I am a regular reader of your blog and really admire your projects and contribution towards the CF community. I started learning CF while I was still in school and continue to work on XXXXX projects as a consultant. Today, I was interviewed by someone from YYYY and only thing I realized that for some people it is very important to memorize CFML. I was so extremly excited that my resume has been short-listed at YYYY until this interview happened.

Your article that "an open letter to adobe on certification" (you can't memorize cfml) was still fresh in my mind and I said my interviewer that I am not good in memorizing. On which, he replies me with an example that if "you can do Maths 1+1=2, by regular usage of a cfml tag/function you would remember it."

Do you agree that if I could not recall cfimport or attributes of cfsetting during an interview, but only remember its uses, my years of CF experience count for null? My Flash certification and CF certifications count for nothing?

Sir, I want understand what is the best way to conduct a CF interview? Why do interviewers play mind games?

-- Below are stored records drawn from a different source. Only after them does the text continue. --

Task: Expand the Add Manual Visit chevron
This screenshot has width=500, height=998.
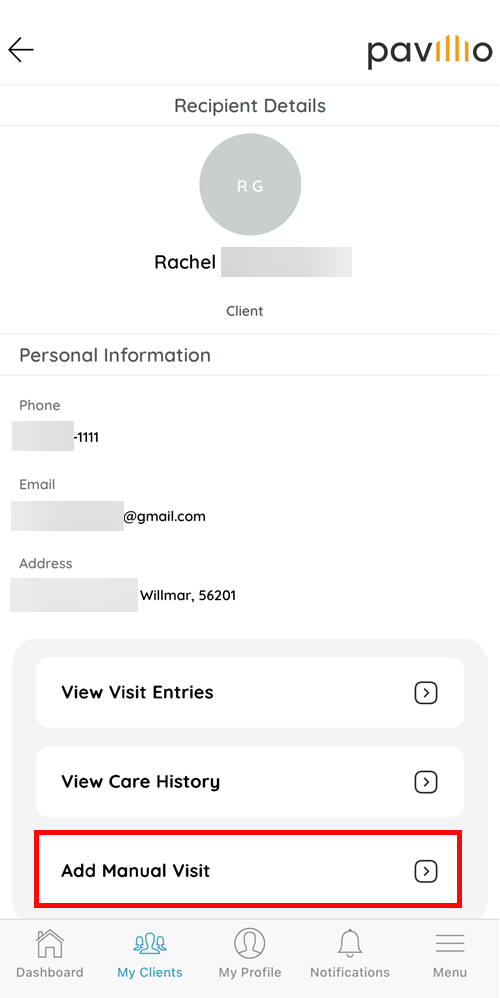Action: 426,871
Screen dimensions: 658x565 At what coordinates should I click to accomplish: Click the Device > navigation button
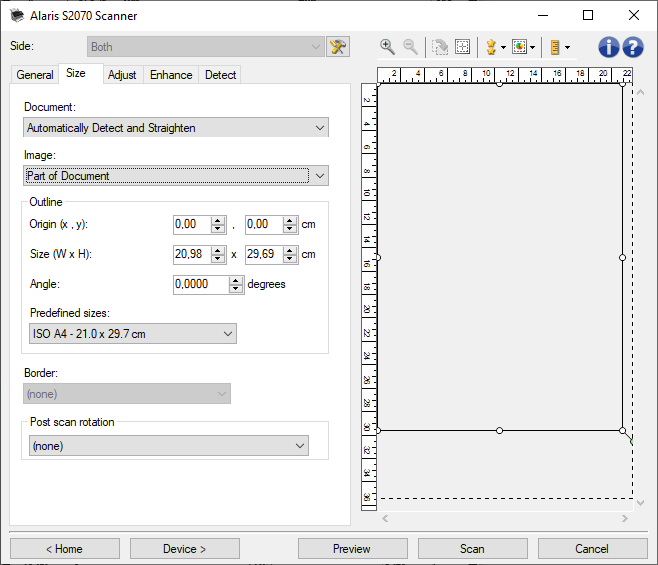click(x=184, y=549)
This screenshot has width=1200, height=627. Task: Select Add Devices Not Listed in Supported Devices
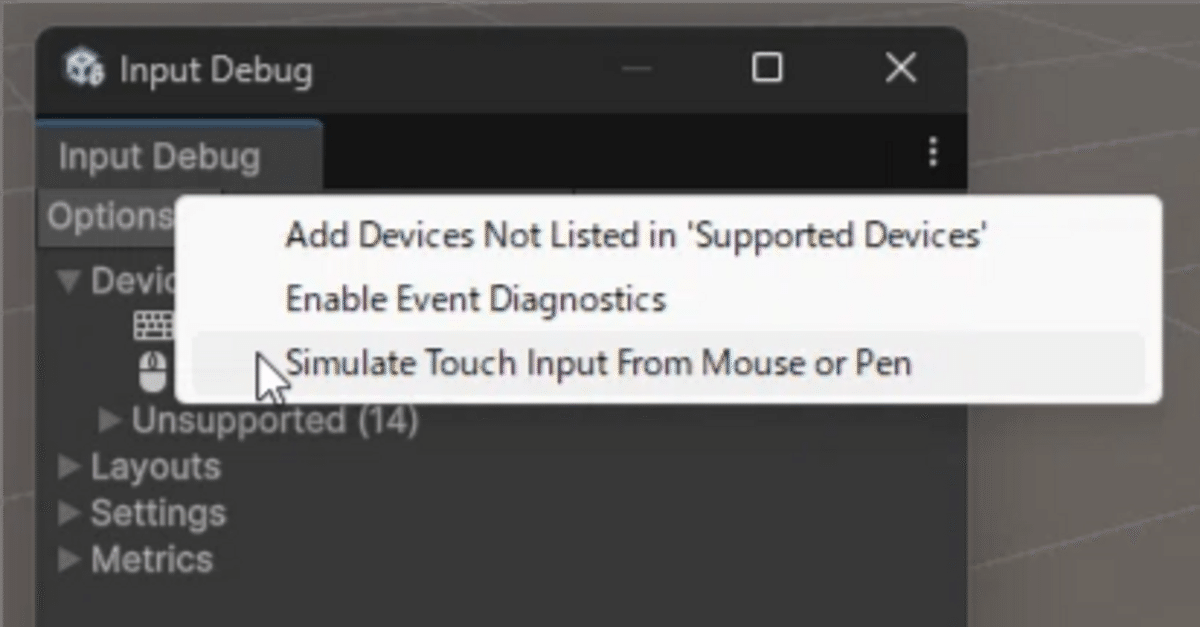pos(636,236)
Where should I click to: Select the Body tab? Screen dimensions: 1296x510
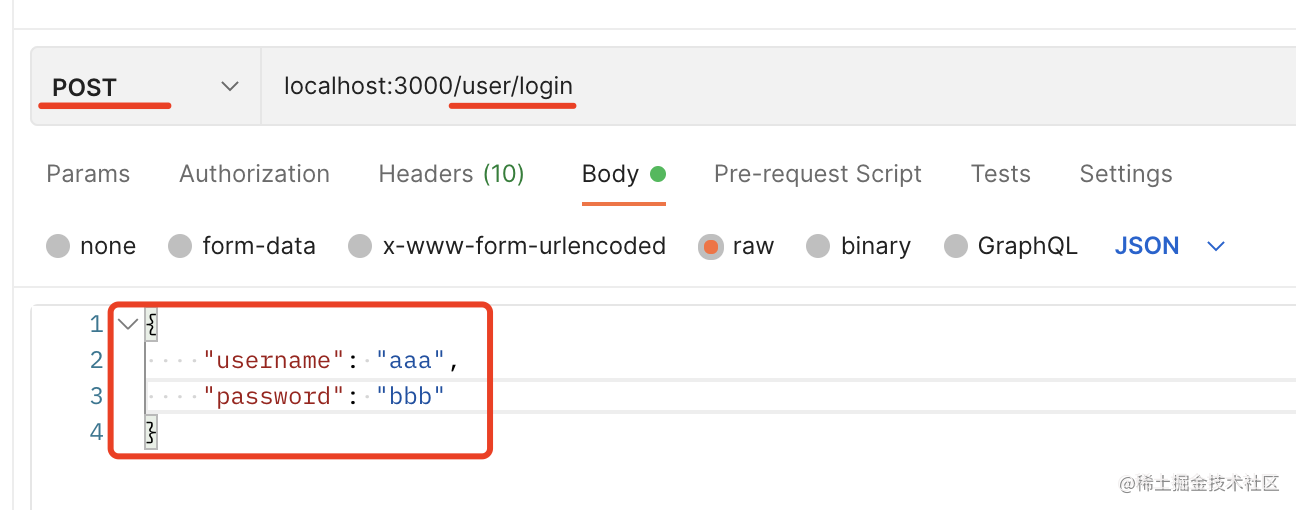point(610,174)
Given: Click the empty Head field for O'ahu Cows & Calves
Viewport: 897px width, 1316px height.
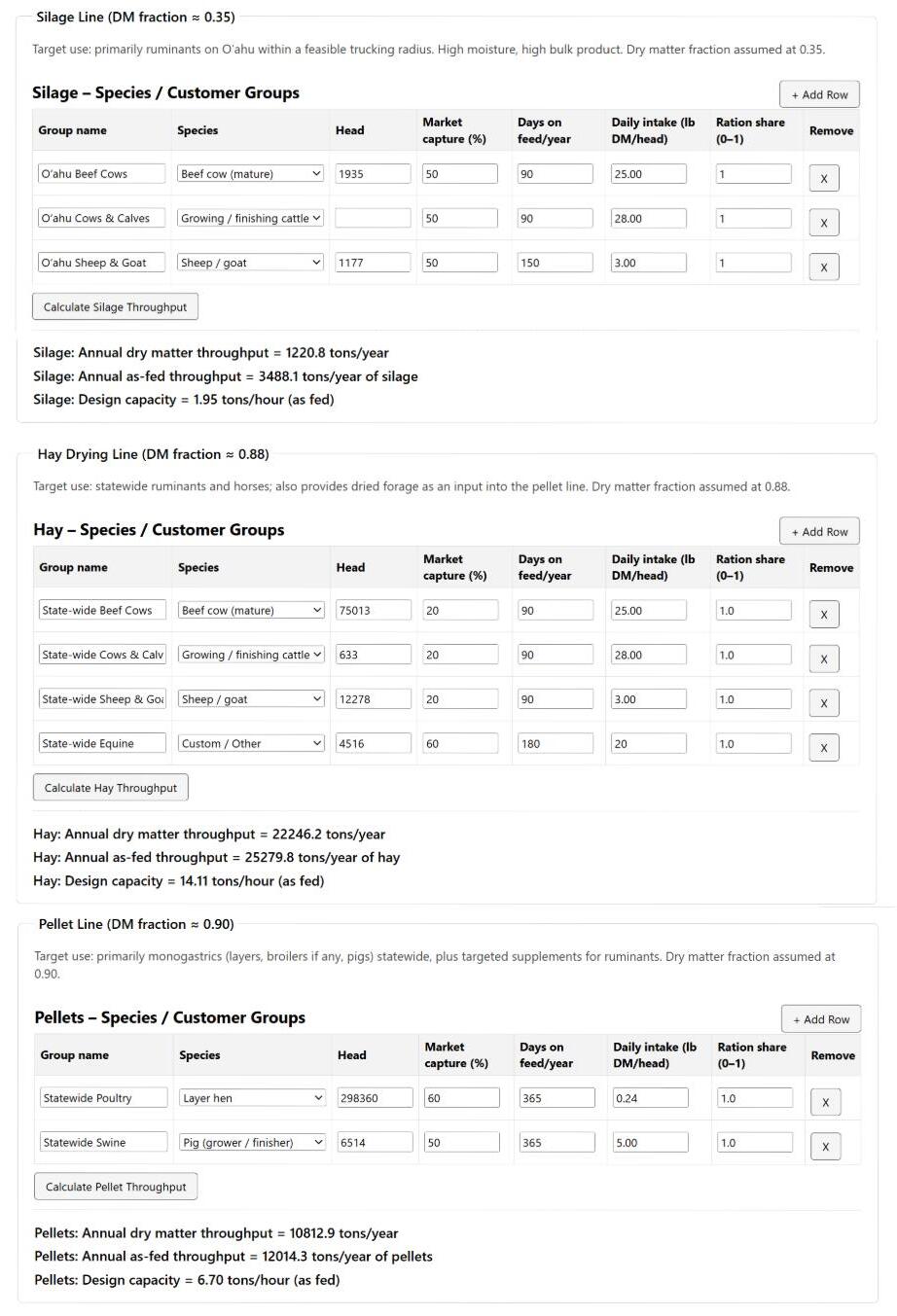Looking at the screenshot, I should (x=373, y=219).
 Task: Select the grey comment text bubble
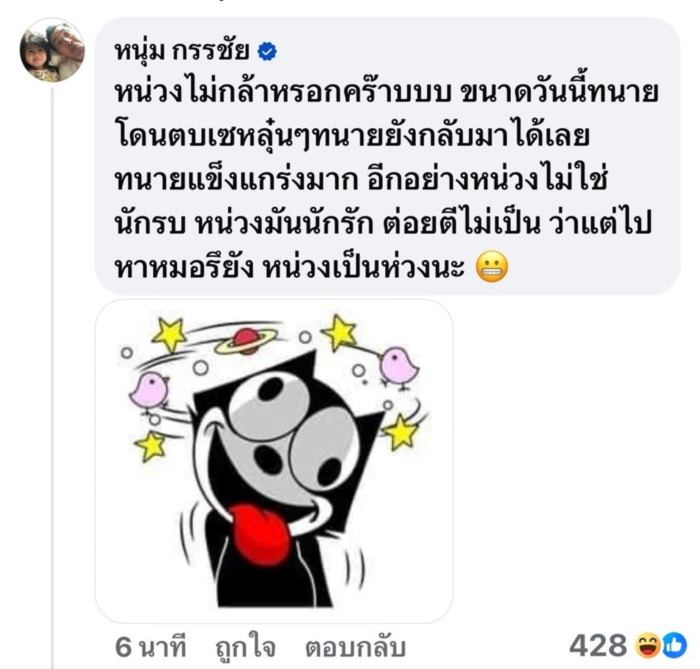click(x=388, y=156)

Tough I am waiting for a response from YYYY, my chances are so dim. I am so annoyed with all these development taking place.

Well first off - let me address your "mind games" point. Many interviewers feel like they need to impress or even intimidate their interviewees. This is done for a variety of reasons, normally ego, but it doesn't usually help. Personally I don't want to attack someone I interview - or make them feel dumb. (I've found that every time I feel particularly smug - life tends to knock me down a few pegs.) I think you need to expect to run into people like this though. What I'd recommend is - try to talk to more people at the organization. If you find this attitude in the other people there, then it probably isn't a good place to work. At the end, it really depends on your personality. If strong willed folks tend to 'push you down', then you may not feel comfortable working there.

Let me go though to the other question you brought up about memorization. I think this is a particular point that is hard to qualify. On one hand - I think it's important that a developer know the feature set of ColdFusion. They should know that functions exist for string parsing, date, image manipulation, etc. They should know how to properly abstract code, and the various ways of doing that (one of which is CFIMPORT). I'd ask you - how do you disable debugging on a per request basis. If you said "With cfsetting", I'd be happy, and if you couldn't remember SHOWDEBUGOUTPUT=FALSE, I'd forgive you. Or if you confused SHOWDEBUGOUTPUT and ENABLECFOUTPUTONLY (specifically show/enable) I'd unsderstand as well.

Memorizing the argument names though is less important to me. That's what a good IDE is for or a reference manual. Now - the flip side of that is that I'd expect you to know most of the language. If you are looking stuff up for every line of code I'd be worried. I have the memory of a bored cat, but even so I only hit up the reference guide about 10 times a day or so.